The fabrication of the window is in itself a small wonder. Instead of opening on hinges, it consists of two sashes, one above the other, that slide up and down independently. Each are supported in grooves by a smooth braided waxed rope that rides up over pulleys into the hollow sides of the window opening. The weight of the sashes are balanced by metal weights that can be heard clanking around in the hollow frame. It is such an elegant mechanism. I wonder why we never made such things. I suppose it was the strength of the guilds and their traditions. The windows I made, with their forged hinges, were much the same as those that have weathered several centuries.
The man says that there are many such windows in his world but few as special as this. Even in his experience the view through the glass is rare and extraordinary. I can only agree. This morning the sun rose over blue mountains against a violet sky, vapour rose from the forest that spread unbroken from the foothills to the foundations of the tall building from which I gazed. What must be birds of some sort flew in the distance, slowly, sinuously, weightlessly like thin silk handkerchiefs. Last night a bloated, ruby-red sun set on the horizon of a vast, calm, slate-grey sea speckled with decaying icebergs. When I first entered the room, I was welcomed by familiar rolling hills and puffs of cloud in a blue sky. I realise now that this was one of the house's ways of making me feel welcome.

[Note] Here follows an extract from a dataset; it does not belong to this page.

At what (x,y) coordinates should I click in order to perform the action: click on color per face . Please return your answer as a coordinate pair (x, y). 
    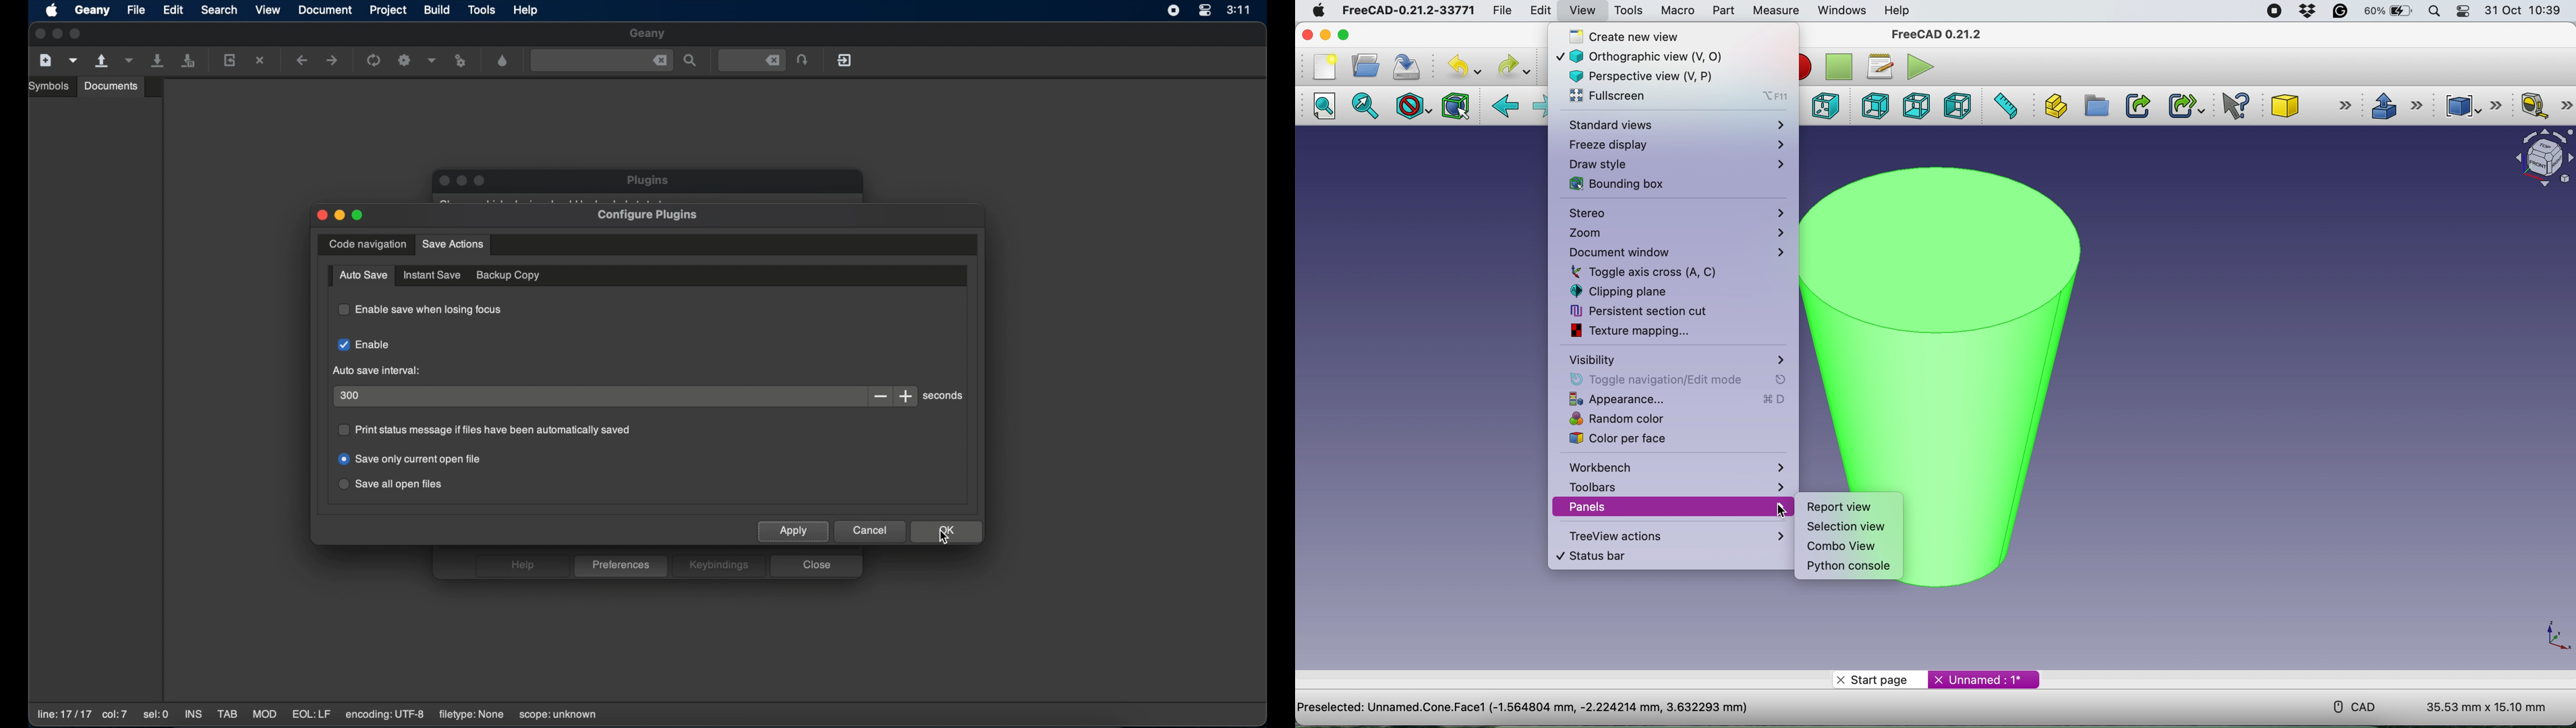
    Looking at the image, I should click on (1658, 438).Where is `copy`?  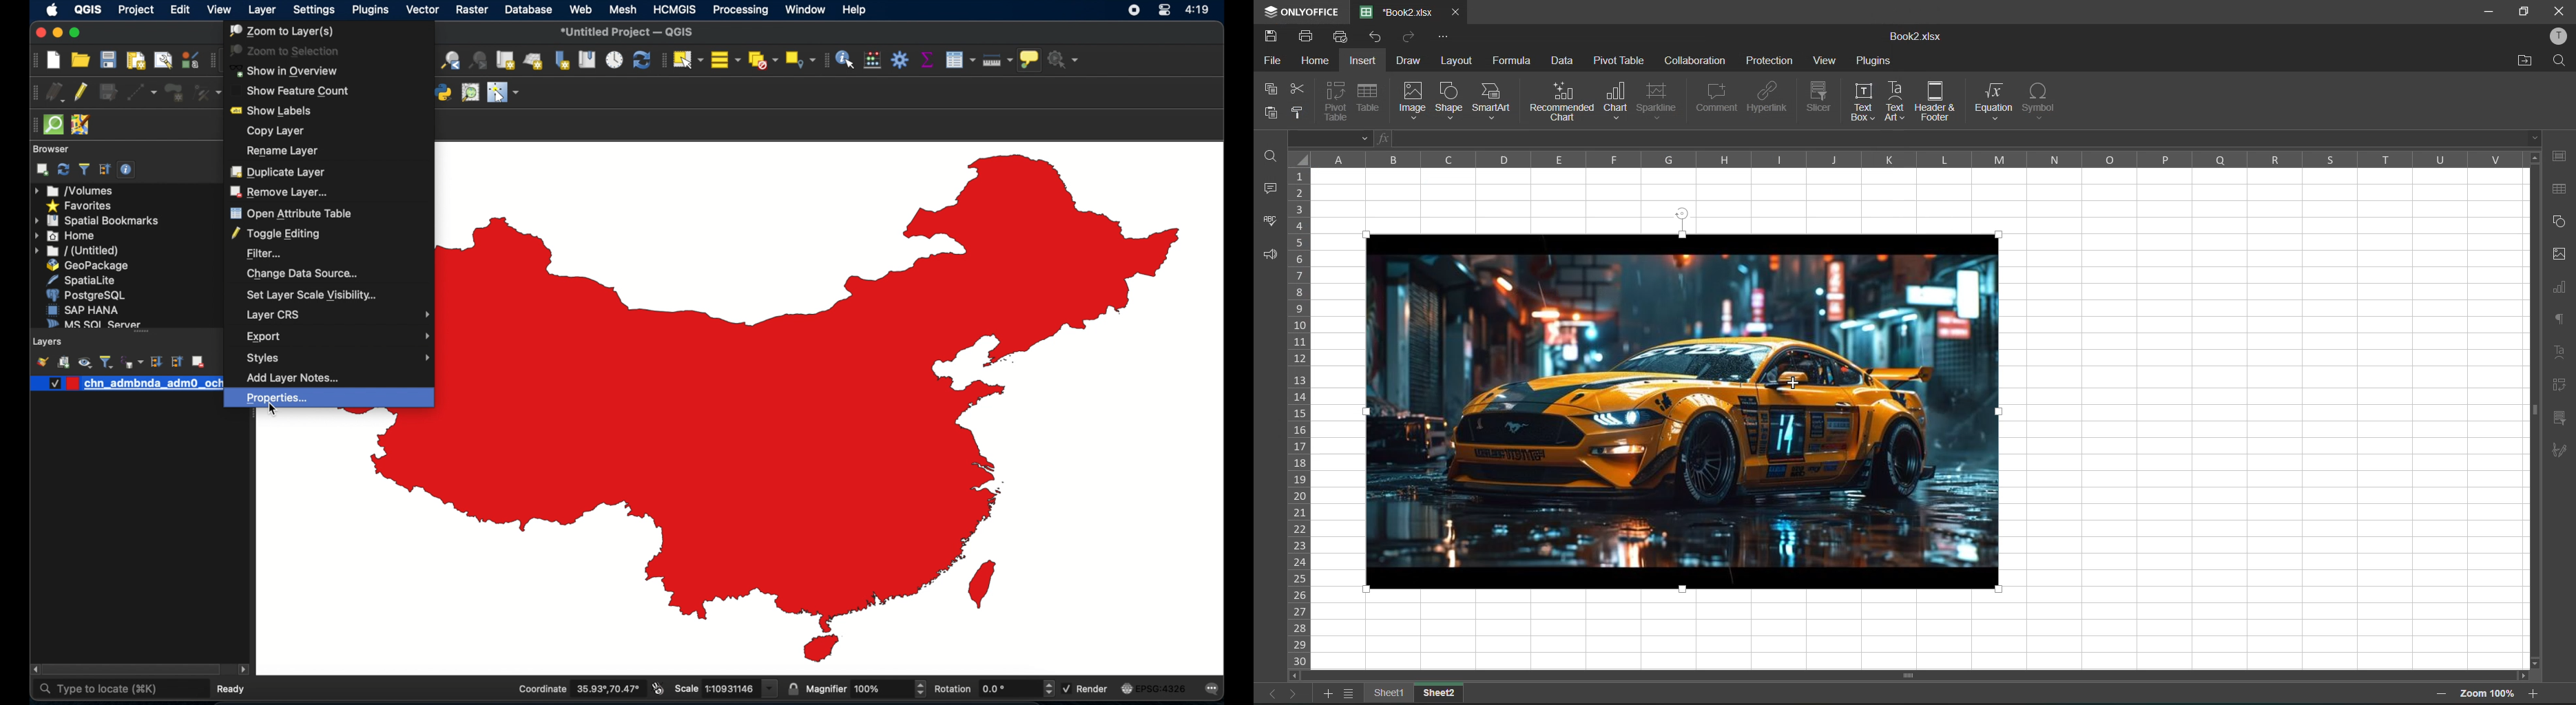
copy is located at coordinates (1271, 89).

It was while I could see this familiar landscape that I first opened the window to explore the possibility of escape or perhaps to just breathe the sweet air. Mist! Beyond the window was mist, unformed, colourless, dense mist; nothing else, no hazy shapes, no vague sources of light, just swirling nothingness. Yet through the glass the clouds still scudded across the sky and the tops of the trees danced in the wind. I now tend to keep the window closed; the bland mist is one marvel I would rather not dwell on.